Let's step through your code one piece at a time and discuss what you're doing with respect to what I know about the k-means algorithm.
function result=Kmeans(X,c)
[N,n]=size(X);
index=randperm(N);
ctrs = X(index(1:c),:);
old_label = zeros(1,N);
label = ones(1,N);
This looks like a function that takes in a data matrix of size N x n, where N is the number of points you have in your dataset, while n is the dimension of a point in your dataset. This function also takes in c: the desired number of output clusters.index provides a random permutation between 1 to as many data points as you have, and then we select at random c points from this permutation which you have used to initialize your cluster centres.
iter = 0;
while ~isequal(old_label, label)
old_label = label;
label = assign_labels(X, ctrs);
for i = 1:c
ctrs(i,:) = mean(X(label == i,:));
if sum(isnan(ctrs(i,:))) ~= 0
ctrs(i,:) = zeros(1,n);
end
end
iter = iter + 1;
end
result = ctrs;
For k-means, we basically keep iterating until the cluster membership of each point from the previous iteration matches with the current iteration, which is what you have going with your while loop. Now, label determines the cluster membership of each point in your dataset. Now, for each cluster that exists, you determine what the mean data point is, then assign this mean data point as the new cluster centre for each cluster. For some reason, should you experience any NaN for any dimension of your cluster centre, you set your new cluster centre to all zeroes instead. This looks very abnormal to me, and I'll provide a suggestion later. Edit: Now I understand why you did this. This is because should you have any clusters that are empty, you would simply make this cluster centre all zeroes as you wouldn't be able to find the mean of empty clusters. This can be solved with my suggestion for duplicate initial clusters towards the end of this post.
function label = assign_labels(X, ctrs)
[N,~]=size(X);
[c,~]=size(ctrs);
dist = zeros(N,c);
for i = 1:c
dist(:,i) = sum((X - repmat(ctrs(i,:),[N,1])).^2,2);
end
[~,label] = min(dist,[],2);
This function takes in a dataset X and the current cluster centres for this iteration, and it should return a label list of where each point belongs to each cluster. This also looks correct because for each column of dist, you are calculating the distance between each point to each cluster, where those distances are in the ith column for the ith cluster.
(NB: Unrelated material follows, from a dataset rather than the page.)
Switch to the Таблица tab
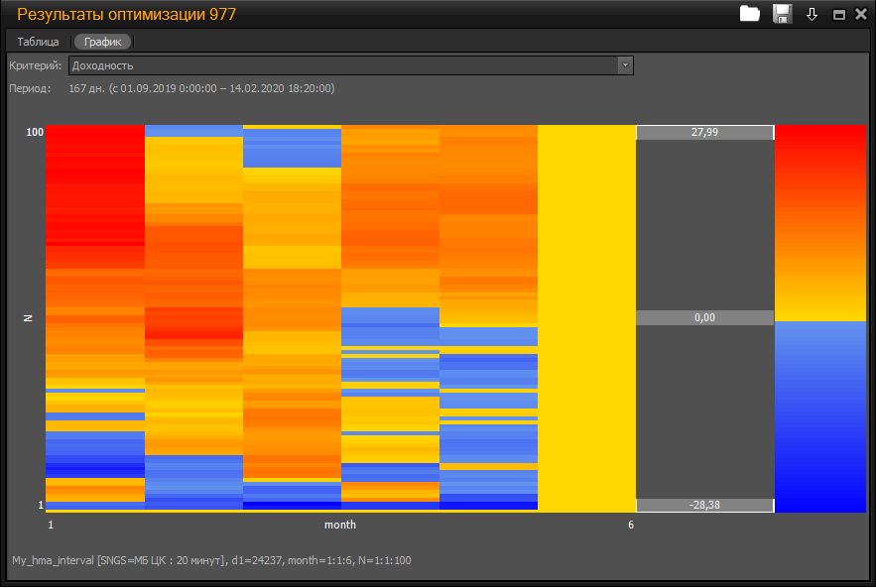38,42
One optimization trick that I would use is to avoid using repmat here and use bsxfun which handles the replication internally. Therefore, do this instead:
function label = assign_labels(X, ctrs)
[N,~]=size(X);
[c,~]=size(ctrs);
dist = zeros(N,c);
for i = 1:c
dist(:,i) = sum(bsxfun(#minus, X, ctrs(i,:)).^2, 2);
end
[~,label] = min(dist,[],2);
Now, this all looks correct. I also ran some tests myself and it all seems to work out, provided that the initial cluster centres are unique. One small problem with k-means is that we implicitly assume that all cluster centres are unique. Should they not be unique, then you'll run into a problem where two clusters (or more) have the exact same initial cluster centres.... so which cluster should the data point be assigned to? When you're doing the min in your assign_labels function, should you have two identical cluster centres, the cluster label that the point gets assigned to will be the minimum of these two numbers. This is why you will have a cluster with no points in it, as all of the points that should have been assigned to this cluster get assigned to the other.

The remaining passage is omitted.